I have a UDF that returns a tuple object:
stringSchema = StructType([ StructField("fixedRoute", StringType(), False), StructField("accuracy", IntegerType(), False)]) def stringClassifier(x,y,z): ... do some code return (value1,value2) stringClassifier_udf = udf(stringClassifier, stringSchema)
I use it in a dataframe like this:
df = df.select(['route', 'routestring', stringClassifier_udf(x,y,z).alias('newcol')])
This works fine. I later split that tuple into two distinct columns. The UDF however does some string matching and is somewhat slow as it collects to the driver and then filters through a 10k item list to match a string. (it does this for every row). I've been reading about pandas_udf and Apache Arrow and was curious if running this same function would be possible with pandas_udf... or if this would be help improve the performance..? I think my hangup is that the return value of the UDF is a tuple item... here is my attempt:
from pyspark.sql.functions import pandas_udf, PandasUDFType stringSchema = StructType([ StructField("fixedRoute", StringType(), False), StructField("accuracy", IntegerType(), False)]) @pandas_udf(stringSchema) def stringClassifier(x,y,z): ... do some code return (value1,value2)
Of course this is gives me errors and I've tried decorating the function with: @pandas_udf('list', PandasUDFType.SCALAR)
My errors looks like this:
NotImplementedError: Invalid returnType with scalar Pandas UDFs: StructType(List(StructField(fixedRoute,StringType,false),StructField(accuracy,IntegerType,false))) is not supported
Any idea if there is a way to make this work?

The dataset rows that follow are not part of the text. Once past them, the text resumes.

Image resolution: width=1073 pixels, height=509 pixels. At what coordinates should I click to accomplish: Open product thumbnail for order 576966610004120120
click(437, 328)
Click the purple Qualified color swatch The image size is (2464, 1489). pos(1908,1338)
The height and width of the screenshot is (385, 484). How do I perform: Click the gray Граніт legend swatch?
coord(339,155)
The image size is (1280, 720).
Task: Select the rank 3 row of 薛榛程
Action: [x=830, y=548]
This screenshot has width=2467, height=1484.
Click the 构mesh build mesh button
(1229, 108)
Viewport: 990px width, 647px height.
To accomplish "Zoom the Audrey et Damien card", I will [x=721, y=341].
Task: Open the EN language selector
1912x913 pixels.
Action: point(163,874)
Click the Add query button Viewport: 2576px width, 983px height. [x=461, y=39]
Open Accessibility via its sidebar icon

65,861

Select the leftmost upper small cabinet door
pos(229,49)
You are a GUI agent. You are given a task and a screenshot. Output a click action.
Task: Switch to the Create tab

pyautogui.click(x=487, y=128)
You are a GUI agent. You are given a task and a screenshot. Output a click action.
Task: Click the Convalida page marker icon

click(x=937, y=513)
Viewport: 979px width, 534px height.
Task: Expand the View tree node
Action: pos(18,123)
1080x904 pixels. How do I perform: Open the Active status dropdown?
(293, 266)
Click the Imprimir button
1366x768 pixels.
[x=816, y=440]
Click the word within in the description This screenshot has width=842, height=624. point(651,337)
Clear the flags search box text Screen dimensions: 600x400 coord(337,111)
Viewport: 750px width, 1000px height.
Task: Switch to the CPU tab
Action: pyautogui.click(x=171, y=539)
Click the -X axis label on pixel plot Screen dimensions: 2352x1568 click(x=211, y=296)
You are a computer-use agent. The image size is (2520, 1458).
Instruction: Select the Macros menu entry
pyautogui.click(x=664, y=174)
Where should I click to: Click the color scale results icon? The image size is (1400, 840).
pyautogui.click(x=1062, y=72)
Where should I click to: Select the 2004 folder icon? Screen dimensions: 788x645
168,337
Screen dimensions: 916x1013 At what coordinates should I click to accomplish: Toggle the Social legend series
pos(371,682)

It looks like you are using a scalar pandas_udf type, which doesn't support returning structs currently. I believe the return type you want is an array of strings, which is supported, so this should work. Try this:
@pandas_udf("array<string>") def stringClassifier(x,y,z): # return a pandas series of a list of strings, that is same length as input - for example s = pd.Series([[u"a", u"b"]] * len(x)) return s
If you are using Python 2, make sure your strings are in unicode otherwise they might get interpreted as bytes. Hope that helps!
Hey Bryan thanks so much for taking the time! I think I'm almost there! The hint about the unicode issue helping me get past the first slew of errors. I seem to be running into a length one now however:
@pandas_udf("array<string>") def stringClassifier(lookupstring, first, last): lookupstring = lookupstring.to_string().encode("utf-8") first = first.to_string().encode("utf-8") last = last.to_string().encode("utf-8") #this part takes the 3 strings above and reaches out to another library to do a string match result = process.extract(lookupstring, lookup_list, limit=4000) match_list = [item for item in result if item.startswith(first) and item.endswith(last)] result2 = process.extractOne(lookupstring, match_list) if result2 is not None and result2 > 75: answer = pd.Series(list(result2)) return answer else: fail = ["N/A","0"] return pd.Series(fail)
RuntimeError: Result vector from pandas_udf was not the required length: expected 1, got 2
I'm initially passing three strings as variables to the function which then get passed to another library. The result is a tuple which I covert to a list then to a pandas Series object. I'm curious how I can make a 2 item array object a length of 1 ..? I'm obviously missing some basics here.